- _What the task asks_
The word "layout" marks the lines you need; copy each of them from the data.

- _Data records_
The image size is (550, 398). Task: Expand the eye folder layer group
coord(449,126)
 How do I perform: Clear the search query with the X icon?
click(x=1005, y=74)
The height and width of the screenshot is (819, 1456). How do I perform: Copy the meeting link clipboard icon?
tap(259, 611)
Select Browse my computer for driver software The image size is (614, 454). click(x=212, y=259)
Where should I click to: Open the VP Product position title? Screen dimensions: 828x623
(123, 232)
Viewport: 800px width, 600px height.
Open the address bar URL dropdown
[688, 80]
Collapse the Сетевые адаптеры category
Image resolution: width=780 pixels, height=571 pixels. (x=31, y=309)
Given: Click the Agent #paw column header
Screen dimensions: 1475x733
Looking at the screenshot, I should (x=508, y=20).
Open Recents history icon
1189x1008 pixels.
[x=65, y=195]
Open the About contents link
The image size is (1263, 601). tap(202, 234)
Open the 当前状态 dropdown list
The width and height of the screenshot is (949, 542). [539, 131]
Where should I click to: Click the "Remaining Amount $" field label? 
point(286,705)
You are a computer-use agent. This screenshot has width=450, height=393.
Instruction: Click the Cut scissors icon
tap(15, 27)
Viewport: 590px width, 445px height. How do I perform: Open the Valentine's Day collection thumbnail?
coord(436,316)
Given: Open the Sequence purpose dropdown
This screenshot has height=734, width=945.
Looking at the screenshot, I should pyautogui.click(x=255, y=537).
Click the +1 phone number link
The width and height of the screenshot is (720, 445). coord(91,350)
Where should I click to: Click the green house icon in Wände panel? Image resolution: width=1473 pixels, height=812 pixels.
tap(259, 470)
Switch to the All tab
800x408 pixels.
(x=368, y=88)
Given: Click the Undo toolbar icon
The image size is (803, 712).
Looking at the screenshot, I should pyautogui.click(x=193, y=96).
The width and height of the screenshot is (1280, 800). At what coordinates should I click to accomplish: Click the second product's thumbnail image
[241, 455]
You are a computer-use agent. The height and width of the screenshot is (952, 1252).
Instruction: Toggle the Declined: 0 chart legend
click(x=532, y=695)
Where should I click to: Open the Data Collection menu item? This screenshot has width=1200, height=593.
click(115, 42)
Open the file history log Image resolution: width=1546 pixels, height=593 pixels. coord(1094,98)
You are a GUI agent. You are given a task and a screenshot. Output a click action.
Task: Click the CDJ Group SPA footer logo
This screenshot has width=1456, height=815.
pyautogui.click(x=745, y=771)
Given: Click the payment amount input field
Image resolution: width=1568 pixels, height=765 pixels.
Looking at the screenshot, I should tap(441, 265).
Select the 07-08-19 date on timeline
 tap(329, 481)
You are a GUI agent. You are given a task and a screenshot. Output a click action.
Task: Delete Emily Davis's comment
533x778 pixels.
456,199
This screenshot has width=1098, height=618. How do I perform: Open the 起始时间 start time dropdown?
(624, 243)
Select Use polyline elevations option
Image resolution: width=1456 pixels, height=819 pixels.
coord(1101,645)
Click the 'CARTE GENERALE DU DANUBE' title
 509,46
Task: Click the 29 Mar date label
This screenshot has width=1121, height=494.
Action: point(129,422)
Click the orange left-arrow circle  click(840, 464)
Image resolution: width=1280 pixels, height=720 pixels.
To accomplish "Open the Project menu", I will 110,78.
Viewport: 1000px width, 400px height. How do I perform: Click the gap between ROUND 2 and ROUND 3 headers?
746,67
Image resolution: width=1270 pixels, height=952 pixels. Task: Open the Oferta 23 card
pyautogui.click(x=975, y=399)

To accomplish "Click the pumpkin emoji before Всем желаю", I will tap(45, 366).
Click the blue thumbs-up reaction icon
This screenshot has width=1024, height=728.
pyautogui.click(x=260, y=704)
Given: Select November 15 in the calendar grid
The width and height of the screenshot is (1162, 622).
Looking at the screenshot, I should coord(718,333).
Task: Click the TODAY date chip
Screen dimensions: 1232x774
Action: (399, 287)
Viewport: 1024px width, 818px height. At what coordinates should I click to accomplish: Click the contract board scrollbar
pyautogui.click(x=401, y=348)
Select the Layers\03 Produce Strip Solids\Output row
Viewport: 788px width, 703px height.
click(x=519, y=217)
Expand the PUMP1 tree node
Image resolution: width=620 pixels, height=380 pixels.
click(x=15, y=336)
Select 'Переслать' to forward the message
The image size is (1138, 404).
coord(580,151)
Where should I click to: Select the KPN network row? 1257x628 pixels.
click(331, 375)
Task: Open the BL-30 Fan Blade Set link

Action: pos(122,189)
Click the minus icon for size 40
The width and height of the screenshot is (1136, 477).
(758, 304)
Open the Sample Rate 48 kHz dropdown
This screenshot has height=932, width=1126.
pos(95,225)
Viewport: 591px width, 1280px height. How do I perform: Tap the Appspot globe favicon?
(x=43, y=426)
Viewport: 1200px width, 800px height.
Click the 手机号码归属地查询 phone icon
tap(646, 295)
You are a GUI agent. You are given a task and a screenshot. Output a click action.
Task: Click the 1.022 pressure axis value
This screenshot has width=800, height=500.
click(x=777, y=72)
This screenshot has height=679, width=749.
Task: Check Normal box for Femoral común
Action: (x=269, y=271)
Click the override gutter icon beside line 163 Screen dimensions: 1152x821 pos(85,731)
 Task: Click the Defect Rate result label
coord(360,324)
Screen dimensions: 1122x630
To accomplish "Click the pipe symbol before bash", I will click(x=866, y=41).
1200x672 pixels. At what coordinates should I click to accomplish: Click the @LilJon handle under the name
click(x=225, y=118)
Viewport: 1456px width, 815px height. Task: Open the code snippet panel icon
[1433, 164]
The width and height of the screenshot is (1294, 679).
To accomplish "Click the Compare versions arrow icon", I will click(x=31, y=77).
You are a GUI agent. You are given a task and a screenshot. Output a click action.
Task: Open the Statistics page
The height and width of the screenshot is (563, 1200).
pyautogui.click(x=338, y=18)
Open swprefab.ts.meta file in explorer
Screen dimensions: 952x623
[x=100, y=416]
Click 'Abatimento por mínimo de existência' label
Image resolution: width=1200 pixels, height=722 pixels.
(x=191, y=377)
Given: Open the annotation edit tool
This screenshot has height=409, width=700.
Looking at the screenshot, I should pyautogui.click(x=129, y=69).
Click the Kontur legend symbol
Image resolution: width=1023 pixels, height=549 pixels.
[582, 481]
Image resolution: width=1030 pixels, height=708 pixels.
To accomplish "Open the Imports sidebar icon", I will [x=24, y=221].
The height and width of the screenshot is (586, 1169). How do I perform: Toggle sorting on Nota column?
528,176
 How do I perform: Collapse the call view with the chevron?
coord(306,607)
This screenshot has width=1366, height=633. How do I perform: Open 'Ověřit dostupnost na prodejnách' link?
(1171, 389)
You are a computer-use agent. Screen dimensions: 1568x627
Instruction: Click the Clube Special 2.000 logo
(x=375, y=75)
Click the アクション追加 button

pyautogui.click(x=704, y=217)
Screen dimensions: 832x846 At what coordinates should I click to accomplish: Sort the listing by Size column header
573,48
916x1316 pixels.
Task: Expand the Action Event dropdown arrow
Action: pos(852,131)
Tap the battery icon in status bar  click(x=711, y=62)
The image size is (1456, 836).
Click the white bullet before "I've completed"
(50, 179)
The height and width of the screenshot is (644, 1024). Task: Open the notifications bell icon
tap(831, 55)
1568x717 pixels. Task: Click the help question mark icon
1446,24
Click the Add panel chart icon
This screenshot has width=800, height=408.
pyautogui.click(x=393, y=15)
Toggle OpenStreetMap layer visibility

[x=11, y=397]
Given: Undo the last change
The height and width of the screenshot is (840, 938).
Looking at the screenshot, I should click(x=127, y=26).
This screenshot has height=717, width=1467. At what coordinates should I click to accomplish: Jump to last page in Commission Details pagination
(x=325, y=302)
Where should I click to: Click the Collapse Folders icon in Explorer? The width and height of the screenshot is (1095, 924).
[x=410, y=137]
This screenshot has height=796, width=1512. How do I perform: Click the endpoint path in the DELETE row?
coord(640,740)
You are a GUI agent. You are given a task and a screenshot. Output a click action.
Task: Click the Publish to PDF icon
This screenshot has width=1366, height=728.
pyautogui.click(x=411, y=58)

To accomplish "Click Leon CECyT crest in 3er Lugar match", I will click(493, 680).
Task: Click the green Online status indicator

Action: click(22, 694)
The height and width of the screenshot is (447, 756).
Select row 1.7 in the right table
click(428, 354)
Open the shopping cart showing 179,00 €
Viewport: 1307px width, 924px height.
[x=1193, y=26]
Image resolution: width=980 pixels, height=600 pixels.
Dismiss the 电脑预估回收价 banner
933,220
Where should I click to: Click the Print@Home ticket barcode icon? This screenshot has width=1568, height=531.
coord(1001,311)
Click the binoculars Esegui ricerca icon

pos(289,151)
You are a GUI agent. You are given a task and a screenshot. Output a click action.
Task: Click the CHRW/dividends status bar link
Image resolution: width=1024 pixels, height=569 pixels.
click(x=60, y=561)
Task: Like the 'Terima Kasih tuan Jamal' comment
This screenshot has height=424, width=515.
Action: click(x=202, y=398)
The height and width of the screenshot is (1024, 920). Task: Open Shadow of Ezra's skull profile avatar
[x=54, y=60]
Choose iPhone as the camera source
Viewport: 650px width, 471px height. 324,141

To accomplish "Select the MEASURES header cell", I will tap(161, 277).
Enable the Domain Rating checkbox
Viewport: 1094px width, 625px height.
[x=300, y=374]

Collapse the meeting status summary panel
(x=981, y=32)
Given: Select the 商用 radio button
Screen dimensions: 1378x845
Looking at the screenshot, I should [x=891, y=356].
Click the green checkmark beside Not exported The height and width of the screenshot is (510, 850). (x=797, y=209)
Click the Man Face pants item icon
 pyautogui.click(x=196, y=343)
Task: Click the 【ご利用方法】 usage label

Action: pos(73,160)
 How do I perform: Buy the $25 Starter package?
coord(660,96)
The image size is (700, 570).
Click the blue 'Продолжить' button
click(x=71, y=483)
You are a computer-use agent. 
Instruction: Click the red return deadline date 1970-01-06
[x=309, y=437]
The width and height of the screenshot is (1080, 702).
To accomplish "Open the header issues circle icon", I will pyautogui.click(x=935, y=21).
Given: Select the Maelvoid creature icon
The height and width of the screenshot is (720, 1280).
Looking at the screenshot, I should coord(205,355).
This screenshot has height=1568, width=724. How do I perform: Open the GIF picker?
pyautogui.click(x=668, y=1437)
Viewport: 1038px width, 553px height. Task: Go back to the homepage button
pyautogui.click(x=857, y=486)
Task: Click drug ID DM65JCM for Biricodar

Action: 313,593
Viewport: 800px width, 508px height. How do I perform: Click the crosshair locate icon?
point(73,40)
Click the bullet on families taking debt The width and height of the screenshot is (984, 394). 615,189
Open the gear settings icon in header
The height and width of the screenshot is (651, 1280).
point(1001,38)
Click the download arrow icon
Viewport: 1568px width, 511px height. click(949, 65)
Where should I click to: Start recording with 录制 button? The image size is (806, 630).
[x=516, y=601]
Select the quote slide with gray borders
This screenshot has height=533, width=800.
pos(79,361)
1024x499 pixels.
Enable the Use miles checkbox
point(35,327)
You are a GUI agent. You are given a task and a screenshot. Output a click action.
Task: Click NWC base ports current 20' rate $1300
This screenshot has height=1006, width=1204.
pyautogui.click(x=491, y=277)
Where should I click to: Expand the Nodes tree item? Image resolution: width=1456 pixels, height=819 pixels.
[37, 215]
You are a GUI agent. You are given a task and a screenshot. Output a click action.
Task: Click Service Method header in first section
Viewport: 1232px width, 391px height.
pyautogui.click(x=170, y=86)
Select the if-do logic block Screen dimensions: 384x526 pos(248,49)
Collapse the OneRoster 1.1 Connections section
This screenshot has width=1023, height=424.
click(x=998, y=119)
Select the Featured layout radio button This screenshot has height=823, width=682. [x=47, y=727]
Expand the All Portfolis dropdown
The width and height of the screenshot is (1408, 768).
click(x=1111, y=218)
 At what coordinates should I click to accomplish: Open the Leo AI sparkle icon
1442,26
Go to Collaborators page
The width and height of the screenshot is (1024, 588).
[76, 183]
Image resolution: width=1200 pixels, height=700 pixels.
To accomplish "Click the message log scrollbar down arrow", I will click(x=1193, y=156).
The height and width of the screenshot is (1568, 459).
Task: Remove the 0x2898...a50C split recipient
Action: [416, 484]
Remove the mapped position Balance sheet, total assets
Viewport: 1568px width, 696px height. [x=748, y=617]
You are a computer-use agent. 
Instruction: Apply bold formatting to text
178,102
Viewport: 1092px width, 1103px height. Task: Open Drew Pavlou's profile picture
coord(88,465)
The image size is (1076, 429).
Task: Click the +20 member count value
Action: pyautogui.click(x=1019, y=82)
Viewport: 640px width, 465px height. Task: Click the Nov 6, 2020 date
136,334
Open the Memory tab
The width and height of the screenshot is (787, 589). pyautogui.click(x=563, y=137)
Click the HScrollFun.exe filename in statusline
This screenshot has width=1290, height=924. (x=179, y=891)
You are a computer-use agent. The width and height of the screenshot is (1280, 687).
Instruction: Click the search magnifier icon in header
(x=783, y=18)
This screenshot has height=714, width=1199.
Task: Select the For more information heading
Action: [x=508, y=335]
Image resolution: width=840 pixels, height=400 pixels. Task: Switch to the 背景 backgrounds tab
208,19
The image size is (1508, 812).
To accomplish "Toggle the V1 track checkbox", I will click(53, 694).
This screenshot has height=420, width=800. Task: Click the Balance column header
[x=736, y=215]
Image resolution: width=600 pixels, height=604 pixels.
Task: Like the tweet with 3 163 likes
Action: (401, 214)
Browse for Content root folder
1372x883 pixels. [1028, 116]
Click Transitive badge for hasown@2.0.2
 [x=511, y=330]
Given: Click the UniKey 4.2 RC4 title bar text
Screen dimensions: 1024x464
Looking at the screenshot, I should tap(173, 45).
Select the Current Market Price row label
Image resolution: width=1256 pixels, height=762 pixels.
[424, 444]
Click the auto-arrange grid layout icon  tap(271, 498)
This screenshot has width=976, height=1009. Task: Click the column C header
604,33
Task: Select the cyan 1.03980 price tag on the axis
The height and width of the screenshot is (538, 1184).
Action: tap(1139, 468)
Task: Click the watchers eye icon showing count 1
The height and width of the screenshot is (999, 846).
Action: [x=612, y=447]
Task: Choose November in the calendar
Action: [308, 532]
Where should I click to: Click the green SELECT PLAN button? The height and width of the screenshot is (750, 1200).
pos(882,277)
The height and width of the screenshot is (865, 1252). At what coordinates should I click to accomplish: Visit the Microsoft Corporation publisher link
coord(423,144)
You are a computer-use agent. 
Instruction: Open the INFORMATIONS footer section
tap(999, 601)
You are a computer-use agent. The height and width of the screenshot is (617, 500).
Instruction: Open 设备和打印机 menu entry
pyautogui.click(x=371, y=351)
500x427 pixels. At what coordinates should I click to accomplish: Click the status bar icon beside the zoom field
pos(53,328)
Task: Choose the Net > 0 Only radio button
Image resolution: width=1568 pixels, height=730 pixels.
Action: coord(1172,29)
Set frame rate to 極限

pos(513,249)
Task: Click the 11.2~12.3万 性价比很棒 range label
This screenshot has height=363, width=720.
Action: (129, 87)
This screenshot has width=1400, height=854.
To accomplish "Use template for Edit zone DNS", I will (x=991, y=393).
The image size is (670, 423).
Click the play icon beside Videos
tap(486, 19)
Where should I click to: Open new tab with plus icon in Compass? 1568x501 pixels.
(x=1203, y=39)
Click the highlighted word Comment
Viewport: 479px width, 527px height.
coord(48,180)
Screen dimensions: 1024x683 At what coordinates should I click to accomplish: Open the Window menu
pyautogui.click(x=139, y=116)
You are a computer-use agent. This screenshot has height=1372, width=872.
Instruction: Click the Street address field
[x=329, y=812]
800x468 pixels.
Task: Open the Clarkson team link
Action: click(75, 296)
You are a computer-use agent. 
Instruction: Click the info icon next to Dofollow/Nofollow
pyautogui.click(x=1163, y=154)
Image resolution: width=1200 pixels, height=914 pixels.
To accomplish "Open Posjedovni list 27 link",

- _Task response_
Select the Featured layout radio button This screenshot has height=823, width=682. [x=47, y=727]
Click the auto-arrange grid layout icon  tap(271, 498)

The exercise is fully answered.